Jeep is due to release a dual cab Wrangler in 2018. The Land Rover Defender will be back in 2019. 
And Hyundai are a strong chance to throw a dual cab out before 2020. 
And the Dodge Ram will be here next year...

----------


## SilentButDeadly

> Defender. Shudder

  Only when the engine is running... 
I loved my old Defender...nothing more capable out of the box. And I found them reliable if they were properly looked after. The last one I had only died cause I killed it. Unfortunately, the NVH were not great.

----------


## Marc

I like the Range Rover.

----------


## SilentButDeadly

> I like the Range Rover.

  Wanna buy one? I've got a former project (1982 two door) that is currently masquerading as yard art...

----------


## ringtail

> Only when the engine is running... 
> I loved my old Defender...nothing more capable out of the box. And I found them reliable if they were properly looked after. The last one I had only died cause I killed it. Unfortunately, the NVH were not great.

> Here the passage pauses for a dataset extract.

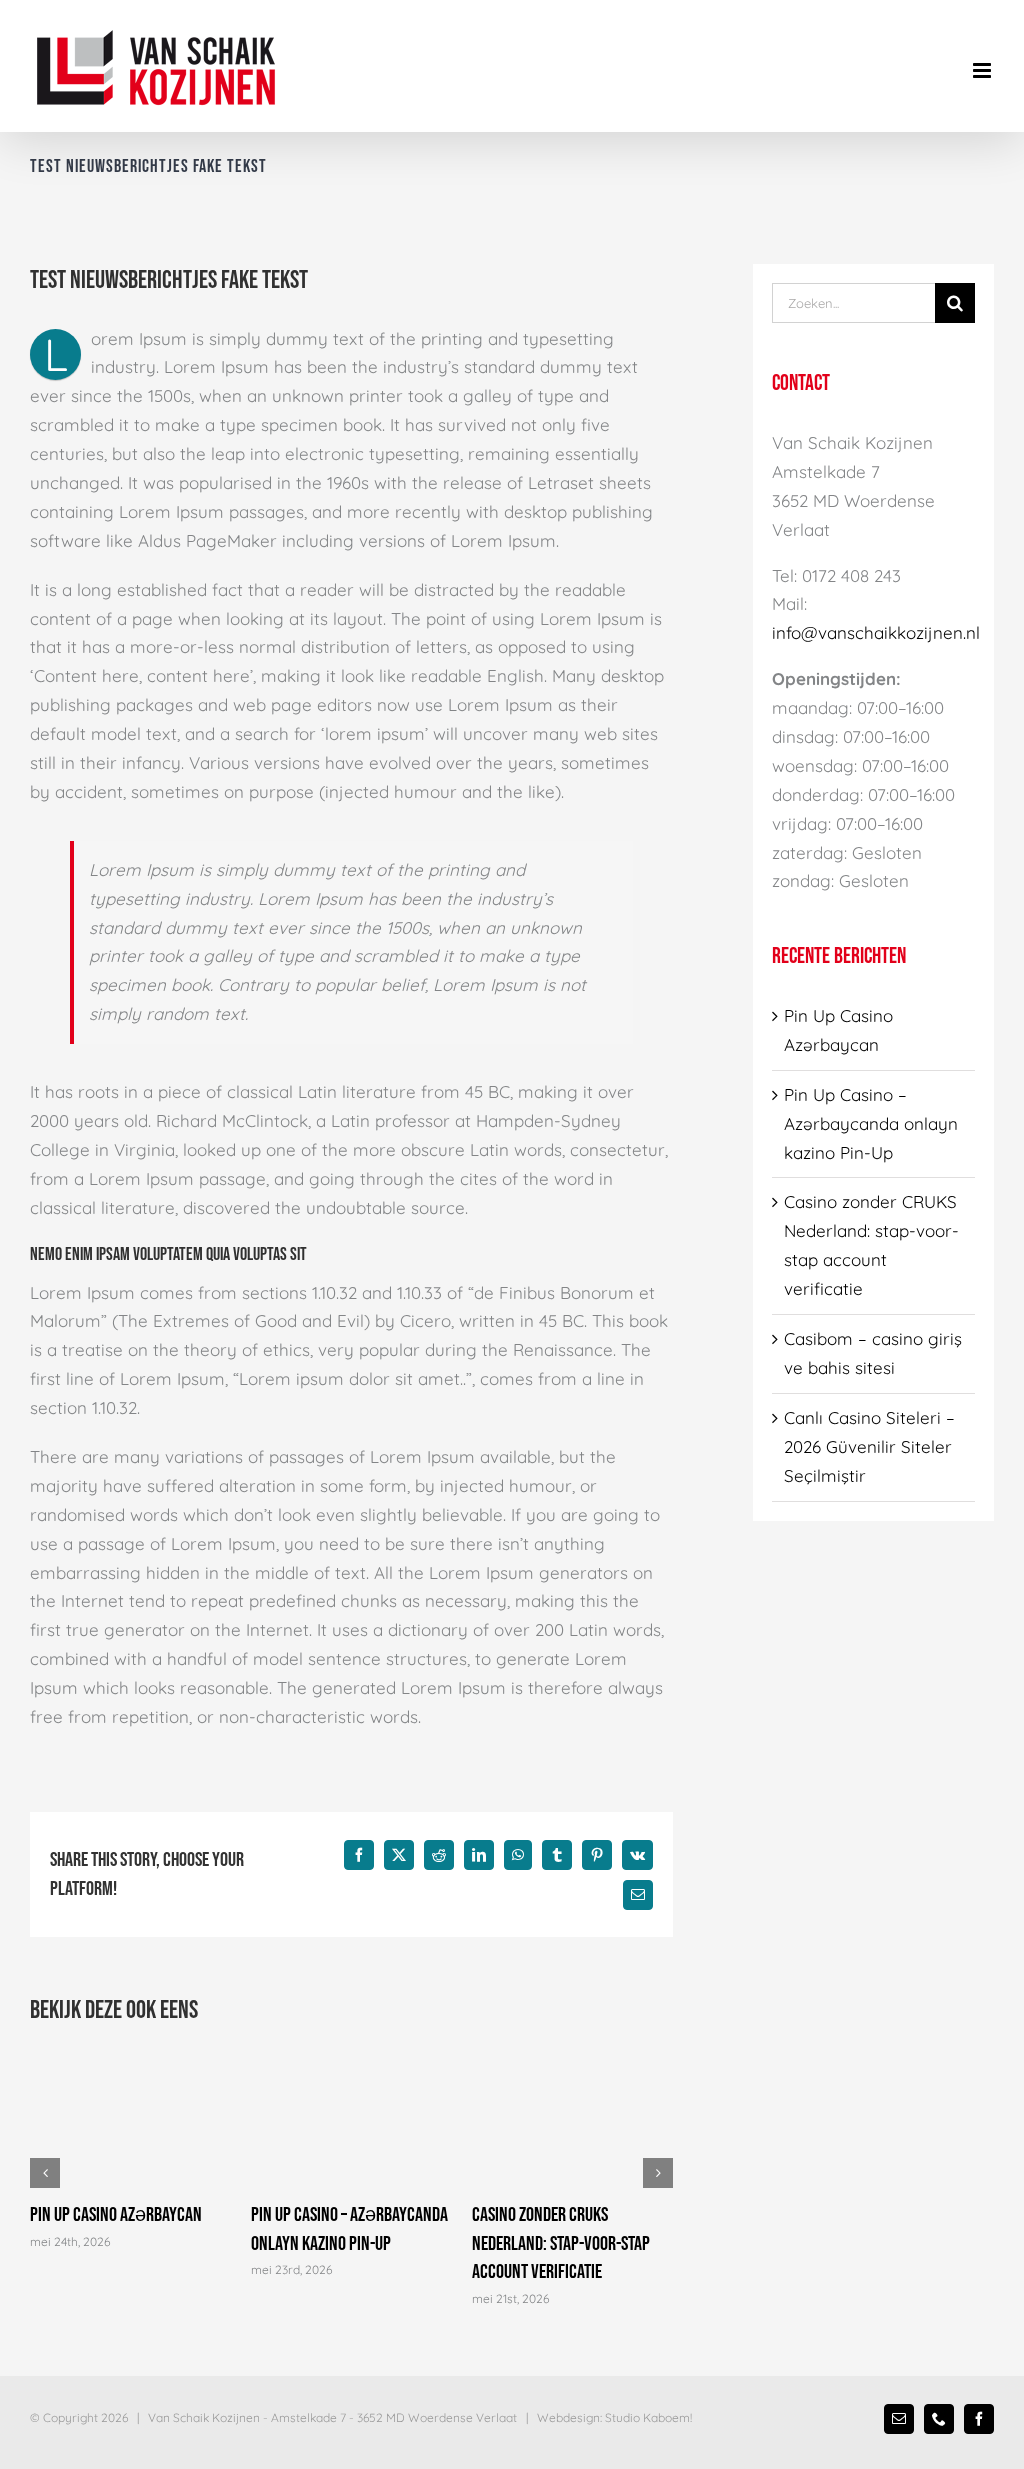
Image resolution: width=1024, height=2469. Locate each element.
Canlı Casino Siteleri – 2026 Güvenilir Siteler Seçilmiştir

  I really like them but would never own one. They look tough, they do the business but they're British. How they won the war I'll never know  :Tongue:  . Current ones with a boatload of km on the clock are still pricey too. I've worked on a lot of rangies and discos. Around 1996 was the last good one ( well, decent one) injected with the 4 speed ZF auto. I reckon an old one with a LS1 motor and auto would kick ass.

----------


## ringtail

Put the first tank of diesel through the Dmax. 10.2 lt/100. Happy with that. Should get 8's on the highway all day.

----------


## Marc

> Wanna buy one? I've got a former project (1982 two door) that is currently masquerading as yard art...

   Mm I guess it is junk already. 
No I like the new ones, but at 200k I rather buy a Bentley

----------


## SilentButDeadly

> I reckon an old one with a LS1 motor and auto would kick ass.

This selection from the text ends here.